Scott Adams, Bestseller-Autor und Erfinder der Dilbert-Comics, brachte seine Verachtung für Ziele als Instrumente der Selbstentwicklung in einem Buch zum Ausdruck, Titel: „How to Fail at Almost Everything and Still Win Big: Kind of the Story of My Life“. Seine Kernbotschaft:

„Goals are for losers.“

Die Begründung ist einfach und sehr einleuchtend. Ziele sind spezifische Messgrößen, die man sich für die Zukunft setzt und dann erreicht oder auch nicht. Ziele verkörpern dabei nicht den Prozess, sondern ein Ereignis. Wer es erreicht, freut sich, wenn auch meist nur kurz, wer es verfehlt, betrauert dies – und das gern auch länger. Auf jeden Fall schiebt ein Ziel die Belohnung für all die Mühen, die man aufbringt, um es zu erreichen, in die Zukunft hinaus. Dies ist einer der Gründe, warum so viele Neujahresvorsätze nur Vorsätze bleiben. Ziele zu erreichen, erfordert sehr viel Disziplin und Willenskraft. Sie wirken groß und fern.

Wer sich nun aktuelle Forschungen auf dem Gebiet der Willenskraft anschaut, erfährt, dass der Wille auch nur ein „Muskel“ ist. Er kann einerseits trainiert werden und dadurch erstarken. Andererseits kann er aber auch ermüden, etwa wenn zu viele Entscheidungen getroffen werden müssen. In dem Fall geht einem die Kraft aus, die nötig wäre, um das Ziel zu erreichen. So beschreibt es der Journalist und Pulizer-Preis-Gewinner Charles Duhigg in einem Buch:

„Willpower isn’t just a skill. It’s a muscle, like the muscles in your arms or legs, and it gets tired as it works harder, so there’s less power left over for other things.”

Statt auf den Willen setzt Duhigg lieber auf die Macht der Gewohnheit, denn Gewohnheiten entlasten Kopf und Körper. Laufen Handlungen automatisch, routiniert ab, ist weder eine Entscheidung noch eine Überwindung nötig. So erklärt sich auch der Titel seines Buchs: „The Power of Habit“.

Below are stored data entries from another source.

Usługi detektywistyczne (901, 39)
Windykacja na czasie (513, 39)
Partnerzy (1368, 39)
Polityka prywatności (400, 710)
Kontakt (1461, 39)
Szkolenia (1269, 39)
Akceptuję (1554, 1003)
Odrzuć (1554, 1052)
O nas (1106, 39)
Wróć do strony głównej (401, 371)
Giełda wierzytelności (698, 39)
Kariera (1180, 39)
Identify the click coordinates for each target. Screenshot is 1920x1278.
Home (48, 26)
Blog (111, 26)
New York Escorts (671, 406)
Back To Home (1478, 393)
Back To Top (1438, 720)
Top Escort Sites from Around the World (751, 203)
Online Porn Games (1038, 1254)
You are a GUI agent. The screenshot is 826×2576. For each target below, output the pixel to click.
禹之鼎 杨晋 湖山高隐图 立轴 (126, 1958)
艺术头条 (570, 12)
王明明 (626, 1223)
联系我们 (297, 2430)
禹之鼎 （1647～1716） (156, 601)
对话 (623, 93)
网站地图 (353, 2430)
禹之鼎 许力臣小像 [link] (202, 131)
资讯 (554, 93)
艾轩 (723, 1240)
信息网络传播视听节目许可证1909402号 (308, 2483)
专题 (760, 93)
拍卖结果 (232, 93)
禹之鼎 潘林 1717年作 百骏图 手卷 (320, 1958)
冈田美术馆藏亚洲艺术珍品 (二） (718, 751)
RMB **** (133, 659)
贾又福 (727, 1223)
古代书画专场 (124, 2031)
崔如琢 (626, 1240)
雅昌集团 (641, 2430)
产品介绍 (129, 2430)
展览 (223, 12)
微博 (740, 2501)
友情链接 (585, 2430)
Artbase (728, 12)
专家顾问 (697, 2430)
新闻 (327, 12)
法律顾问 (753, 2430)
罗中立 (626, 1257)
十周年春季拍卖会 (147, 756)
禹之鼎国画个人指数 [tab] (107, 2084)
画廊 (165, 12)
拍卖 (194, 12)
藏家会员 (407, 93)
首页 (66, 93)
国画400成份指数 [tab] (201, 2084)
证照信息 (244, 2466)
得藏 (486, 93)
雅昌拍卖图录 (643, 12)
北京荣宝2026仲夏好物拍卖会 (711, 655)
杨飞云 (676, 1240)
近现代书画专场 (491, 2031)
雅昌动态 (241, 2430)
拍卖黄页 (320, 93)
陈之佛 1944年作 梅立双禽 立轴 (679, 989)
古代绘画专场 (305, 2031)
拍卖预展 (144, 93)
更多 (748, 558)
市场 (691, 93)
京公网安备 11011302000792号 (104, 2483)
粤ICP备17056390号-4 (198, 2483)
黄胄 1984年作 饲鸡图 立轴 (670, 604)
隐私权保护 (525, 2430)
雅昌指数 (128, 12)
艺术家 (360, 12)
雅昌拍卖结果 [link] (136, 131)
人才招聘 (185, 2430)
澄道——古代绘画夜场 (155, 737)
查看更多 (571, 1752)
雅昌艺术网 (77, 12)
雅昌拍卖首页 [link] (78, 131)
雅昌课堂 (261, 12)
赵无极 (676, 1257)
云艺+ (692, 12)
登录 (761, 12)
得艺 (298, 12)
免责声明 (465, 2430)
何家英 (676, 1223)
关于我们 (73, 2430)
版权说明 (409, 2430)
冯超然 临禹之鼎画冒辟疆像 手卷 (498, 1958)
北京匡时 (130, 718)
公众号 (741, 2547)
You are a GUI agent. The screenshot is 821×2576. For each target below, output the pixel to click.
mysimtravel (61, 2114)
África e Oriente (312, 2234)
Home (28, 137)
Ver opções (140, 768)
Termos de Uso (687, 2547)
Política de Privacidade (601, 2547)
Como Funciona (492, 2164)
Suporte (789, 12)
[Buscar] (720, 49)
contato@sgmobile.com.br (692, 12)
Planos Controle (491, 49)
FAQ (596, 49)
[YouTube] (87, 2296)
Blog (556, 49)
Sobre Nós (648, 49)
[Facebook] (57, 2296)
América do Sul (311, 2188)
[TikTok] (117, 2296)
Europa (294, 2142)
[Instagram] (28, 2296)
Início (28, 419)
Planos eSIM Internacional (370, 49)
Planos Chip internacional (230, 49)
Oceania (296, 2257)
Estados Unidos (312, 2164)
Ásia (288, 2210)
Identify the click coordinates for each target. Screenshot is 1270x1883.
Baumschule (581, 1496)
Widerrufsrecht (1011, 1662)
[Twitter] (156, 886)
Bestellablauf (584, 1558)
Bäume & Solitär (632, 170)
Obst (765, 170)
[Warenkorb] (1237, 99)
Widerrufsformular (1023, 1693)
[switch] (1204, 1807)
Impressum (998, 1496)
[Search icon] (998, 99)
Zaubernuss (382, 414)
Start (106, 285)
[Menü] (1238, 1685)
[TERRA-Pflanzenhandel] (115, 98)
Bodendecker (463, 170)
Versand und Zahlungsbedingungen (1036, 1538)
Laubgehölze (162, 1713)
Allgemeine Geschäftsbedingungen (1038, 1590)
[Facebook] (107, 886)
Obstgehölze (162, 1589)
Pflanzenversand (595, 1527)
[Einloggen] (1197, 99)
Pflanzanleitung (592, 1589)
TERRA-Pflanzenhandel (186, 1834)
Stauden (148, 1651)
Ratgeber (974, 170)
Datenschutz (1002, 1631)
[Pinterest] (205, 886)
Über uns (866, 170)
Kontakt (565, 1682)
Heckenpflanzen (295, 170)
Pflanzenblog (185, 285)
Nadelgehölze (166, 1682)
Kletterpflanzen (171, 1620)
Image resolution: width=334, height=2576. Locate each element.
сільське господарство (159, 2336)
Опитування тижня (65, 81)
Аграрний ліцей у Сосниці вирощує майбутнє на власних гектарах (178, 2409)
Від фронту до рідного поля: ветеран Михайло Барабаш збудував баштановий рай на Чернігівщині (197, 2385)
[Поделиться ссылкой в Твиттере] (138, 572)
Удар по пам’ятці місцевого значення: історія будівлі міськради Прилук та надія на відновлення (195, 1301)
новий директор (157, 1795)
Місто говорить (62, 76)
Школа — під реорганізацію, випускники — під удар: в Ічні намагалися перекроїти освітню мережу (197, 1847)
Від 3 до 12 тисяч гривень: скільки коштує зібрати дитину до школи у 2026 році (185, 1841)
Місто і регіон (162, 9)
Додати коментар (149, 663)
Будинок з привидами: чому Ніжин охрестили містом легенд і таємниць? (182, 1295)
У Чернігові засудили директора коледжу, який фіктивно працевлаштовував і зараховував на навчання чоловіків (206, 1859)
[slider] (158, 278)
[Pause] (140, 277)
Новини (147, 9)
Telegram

Ein weiterer Grund, der gegen Ziele als Instrument spricht, ist, dass Ziele per se nicht differenzierend genug sind. Dies machte James Clear, ein weiterer Bestseller-Autor und Experte auf dem Gebiet der Selbstentwicklung, in seinem Buch „Atomic Habits“ deutlich. Er schreibt:

„Winners and losers have the same goals.”

Will heißen: Ziele machen selten den Unterschied. Sehr viele Menschen wollen Filmstars, berühmte Musiker, Nobelpreisträger, Weltmeister oder Olympiasieger werden. Doch nur wenige schaffen es. Und das hat weniger etwas mit fehlendem Willen zu tun, mehr mit einem Mangel an Hartnäckigkeit und Ausdauer. Vor allem im Sport wird deutlich, dass der Unterschied nicht darin besteht, welches Ziel sich jemand setzt, sondern welches System dahintersteht. Für Clear beschränkt sich der Nutzen von Zielen darauf, die Stoßrichtung zu setzen. Verantwortlich für den Fortschritt, für das Erreichen der Ziele sind hingegen Systeme.

In unserer eigenen Geschäftspraxis arbeiten wir ganz ähnlich: Wir fokussieren uns auf die Strategieerarbeitung, um das Ziel zu setzen (den Nordstern), und entwickeln dann das Geschäftsmodell (den Kurs), das die Basis bildet, um das Ziel zu erreichen.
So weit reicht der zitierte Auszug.